My Chemical Romance
Subscribe
X

Get the latest from Beat

My Chemical Romance

mychemicalromance.jpg

“It was a more challenging album for us, and I think fans appreciated that more,” he begins. “They didn’t want to hear the same thing, they expected something greater from us, and so it took us a long time to make the album. We had a first attempt with Brendan O’Brien, and that album was incredible, but we wanted get this other, new flavour into it. We wanted to trigger what we hadn’t touched before, so we each went out of our comfort zone and played things we’d never played before, and wrote in genres that we’d never written in before, and I think the outcome was incredible. I think we surprised a lot of people.”

The band have just finished up the US Honda Civic Tour with Blink-182, and Way says it was an amazing few months. However, halfway through the tour the internet blew up with rumours when the band announced that recently recruited drummer Michael Pedicone was being kicked out after a discovery that he had been stealing money from them. Though the band declines to discuss the incident, Way confirms that Pedicone’s replacement, Jarrod Alexander, is likely to be around for a while – but they won’t be making a permanent commitment.

“For the foreseeable future, we’re going to be playing with Jarrod,” Way explains. “He’s coming with us to Big Day Out. But we never want to get married again to a drummer. We like playing with Jarrod, he likes playing with us so we’ll do it for as long as each party is happy. But, we’ll never add another member to the band again.”

My Chemical Romance have always been a very artistic band in terms of lyricism and subject matter, and Danger Days is no different. Each of the four members has an associated comic book like character created to suit the storyline of the album, and Way explains how they were created, and states that this creativity won’t be stopping with their next album.
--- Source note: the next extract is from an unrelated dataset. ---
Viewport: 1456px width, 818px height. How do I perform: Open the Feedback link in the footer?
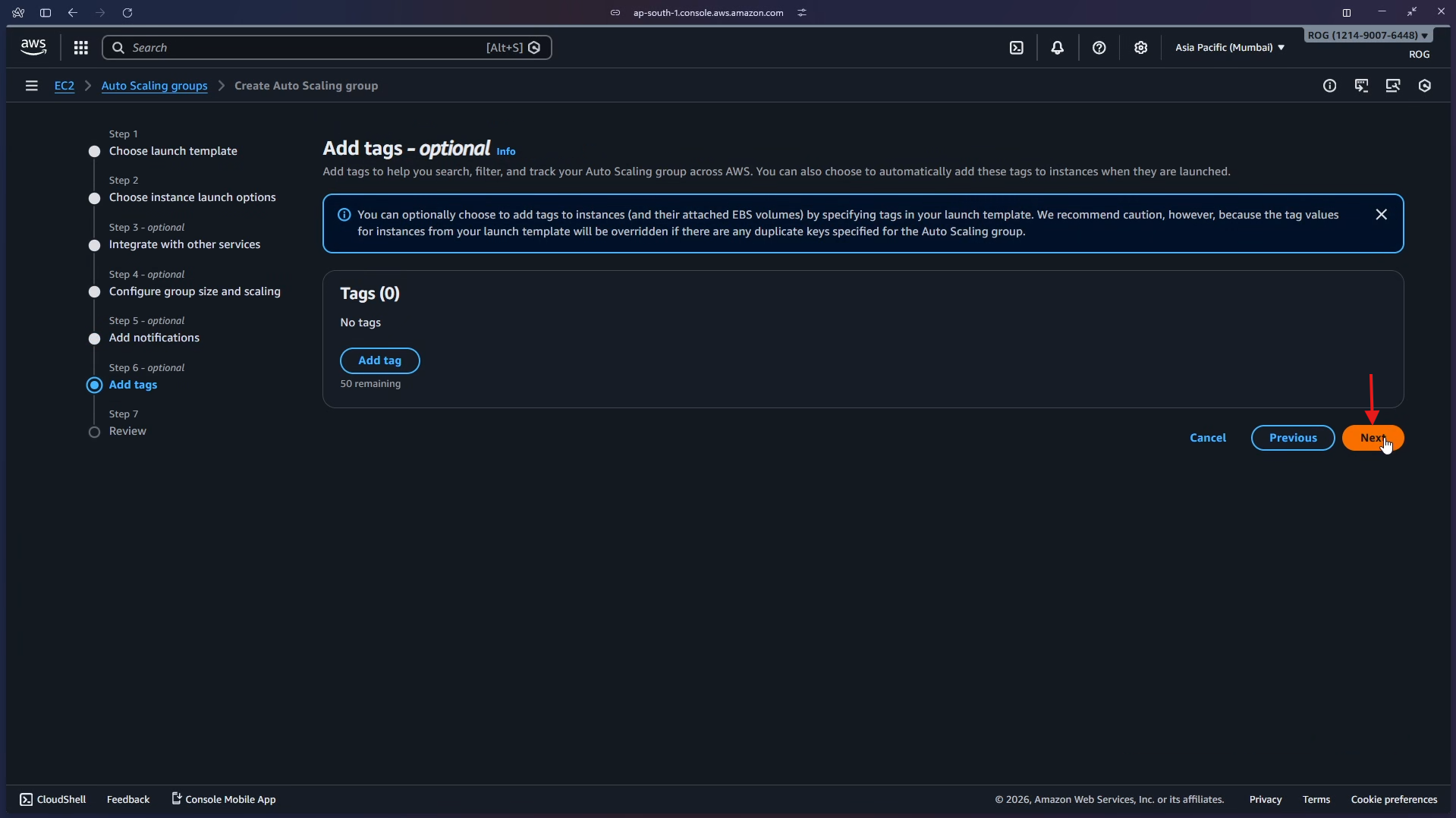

“Gerard [Way, frontman] actually came up with the theme and he’d ask us questions; ‘What’s your favourite colour, favourite animal?’ and he was creating these personas for us. He just had this vision of this in the future pirate radio station and a corporation’s gang of rebels. And it was this giant art project for everybody in the band, it was just a really rewarding experience and really got our creative juices flowing. We were creating our own world to live in. For each album we kind of make a universe, and that universe fit perfectly with the songs we were writing.”

A track on Danger Days, entitled Vampire Money, seems to be a direct ‘fuck you’ to tween phenomenon Twilight, with sarcastically yelled lyrics: ‘Sparkle like Bowie in the morning sun’, and ‘Hair back, collar up, jet black, so cool’. With the timeliness of the new movie’s release, the song gets a mention and Way explains that the band didn’t mean to offend anyone.

“It’s not a dig at Twilight per say,” he hesitates. “It’s just that we had been approached numerous times by different parties to possibly make a song for Twilight. And we said ‘No’ countless times. And then eventually it became this sore subject where we were like, ‘No, we’re not doing it’. Nothing against Stephenie Meyer or any of the actors, but I think it would be a disservice to our fans if we did take part in it. Basically the song [Vampire Money] is talking about when someone will just ask you over and over to do something you don’t want to do, and you’re telling them the reasoning and they’re not seeing why you feel that way. We have no ill will towards anyone. Far be it for us to knock anyone in their interests – we all have geeky interests, we all have guilty pleasures.”

My Chemical Romance have a huge fan-base, predominantly in their teens. Way explains that there is a certain level of responsibility that comes with having millions of teenagers following every move, and that fame is a very fragile power to have.

“The best thing about fame is being able to create on a grand scale with your best friends, and knowing that a lot of people pay attention to what you have to say, and a lot of people think you have something important to say,” Way explains. “The worst part about fame is that it’s a very volatile thing. Some people get it and use it proactively, and some people get it and it starts to eat away at their being. That’s the bad part of fame, where you have people getting drunk on their own fame. They’re believing in this fictitious hype that somebody else has set up for them. The other negative part is that people expect, the way the internet and the world is today, that there’s this self-entitlement now where kids have to be famous now at some point in their life. And some of them will be famous and hey, more power to them, but some of them don’t even know why they’re saying it, they’ve just been taught to expect it.”

When asked what the band’s plans are post-Big Day Out, Way confirms that they are beginning work on a new album, and hope to head back to Australia as soon as it’s released.

“Usually with records we tour so long that we’re fried and need to take a year off before we can do it all again,” he concludes. “But this time we only toured for a year. So sooner or later we’re going to get together and begin the process of putting together a follow-up album. Everyone in the band is consistently writing something – a riff, a melody, a song title, some kind of idea. So, you can expect us back sooner rather than later!”